Print the article on Israel's lung cancer screening pilot in full, with every word and line as it appears.

→ **Text provided**:
═══
Israel approves ‘only thing that can save lives of lung cancer patients’

Ministry of Health to pilot lung cancer screening program proven internationally to catch up to 80% of tumors in their earliest stage.

Doctor inspects an x-ray, illustrative (photo credit: PIKREPO)
Doctor inspects an x-ray, illustrative
(photo credit: PIKREPO)
The Health Ministry has approved a three-year pilot program for early detection of lung cancer that could substantially increase the number of patients cured of the otherwise deadly disease, according to Prof. Dorith Shaham, head of Hadassah-University Medical Center’s Thoracic Imaging Center.
Millions of shekels will be invested in a program that should confirm the value of low-dose computed tomography (CT) screening in Israelis at high risk of developing lung cancer, she said.
Prof. Dorit Shaham (Photo Credit: Avi Hayun)Prof. Dorit Shaham (Photo Credit: Avi Hayun)
About 2,500 people are diagnosed with lung cancer in Israel each year, and about 1,800 people die from the disease. Lung cancer is the No. 1 cause of cancer death, because in more than two-thirds of cases (70%), it is detected only at a late, metastatic stage.
Before reaching the most advanced stage of cancer, stage 4, lung cancer is considered a quiet tumor that does not express symptoms, which allows it to grow and spread without interruption, Shaham said.
“If 1,800 people die each year of lung cancer, even if we save 200 or 300 people per year, it’s a lot,” she said.
Shaham expects that CT screening could save even more people than that.
Studies by the International Early Lung Cancer Action Program (I-ELCAP) found that such cancers diagnosed under screening were typically small, and that the estimated cure rate of patients whose lung cancer was diagnosed this way was as much as 80%, she said.
Additionally, the large, randomized, population-based NELSON trial showed that CT scanning decreased mortality by 26% in high-risk men and up to 61% in high-risk women over a 10-year period.
“Today, in Israel, two means are available for early detection of lung cancer,” Shaham told The Jerusalem Post. “The first is by accident, because a CT scan was performed for another reason, for example, due to a car accident or coughing. The second option is by a CT scan meant for early detection of lung cancer.”
═══
→ **Records provided**:

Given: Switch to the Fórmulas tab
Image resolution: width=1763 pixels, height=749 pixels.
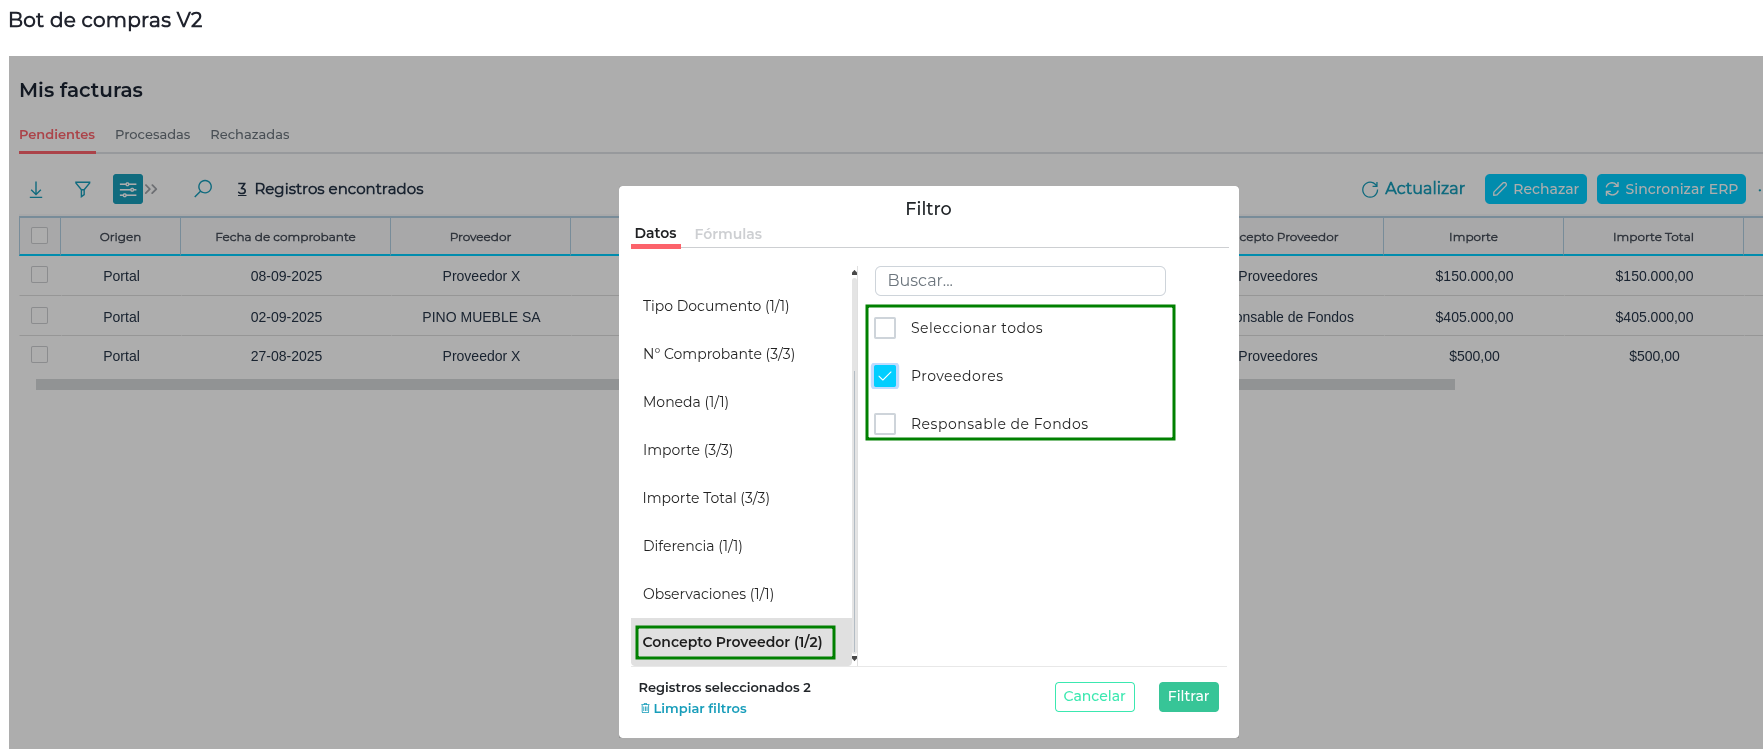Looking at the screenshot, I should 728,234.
═══
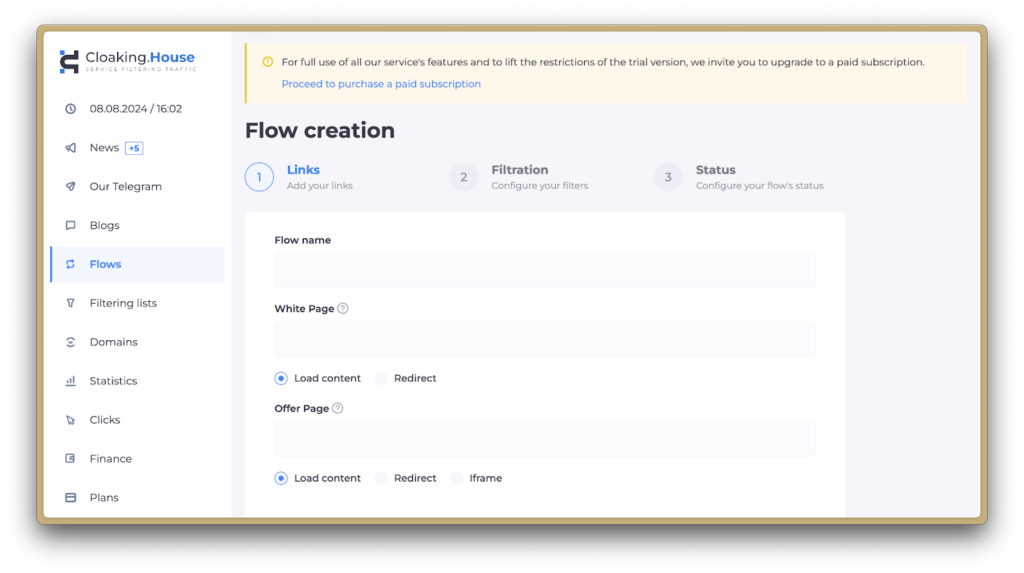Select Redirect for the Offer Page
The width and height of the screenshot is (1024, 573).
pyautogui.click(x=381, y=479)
═══
→ **Exercise response**:
Israel approves ‘only thing that can save lives of lung cancer patients’

Ministry of Health to pilot lung cancer screening program proven internationally to catch up to 80% of tumors in their earliest stage.

Doctor inspects an x-ray, illustrative (photo credit: PIKREPO)
Doctor inspects an x-ray, illustrative
(photo credit: PIKREPO)
The Health Ministry has approved a three-year pilot program for early detection of lung cancer that could substantially increase the number of patients cured of the otherwise deadly disease, according to Prof. Dorith Shaham, head of Hadassah-University Medical Center’s Thoracic Imaging Center.
Millions of shekels will be invested in a program that should confirm the value of low-dose computed tomography (CT) screening in Israelis at high risk of developing lung cancer, she said.
Prof. Dorit Shaham (Photo Credit: Avi Hayun)Prof. Dorit Shaham (Photo Credit: Avi Hayun)
About 2,500 people are diagnosed with lung cancer in Israel each year, and about 1,800 people die from the disease. Lung cancer is the No. 1 cause of cancer death, because in more than two-thirds of cases (70%), it is detected only at a late, metastatic stage.
Before reaching the most advanced stage of cancer, stage 4, lung cancer is considered a quiet tumor that does not express symptoms, which allows it to grow and spread without interruption, Shaham said.
“If 1,800 people die each year of lung cancer, even if we save 200 or 300 people per year, it’s a lot,” she said.
Shaham expects that CT screening could save even more people than that.
Studies by the International Early Lung Cancer Action Program (I-ELCAP) found that such cancers diagnosed under screening were typically small, and that the estimated cure rate of patients whose lung cancer was diagnosed this way was as much as 80%, she said.
Additionally, the large, randomized, population-based NELSON trial showed that CT scanning decreased mortality by 26% in high-risk men and up to 61% in high-risk women over a 10-year period.
“Today, in Israel, two means are available for early detection of lung cancer,” Shaham told The Jerusalem Post. “The first is by accident, because a CT scan was performed for another reason, for example, due to a car accident or coughing. The second option is by a CT scan meant for early detection of lung cancer.”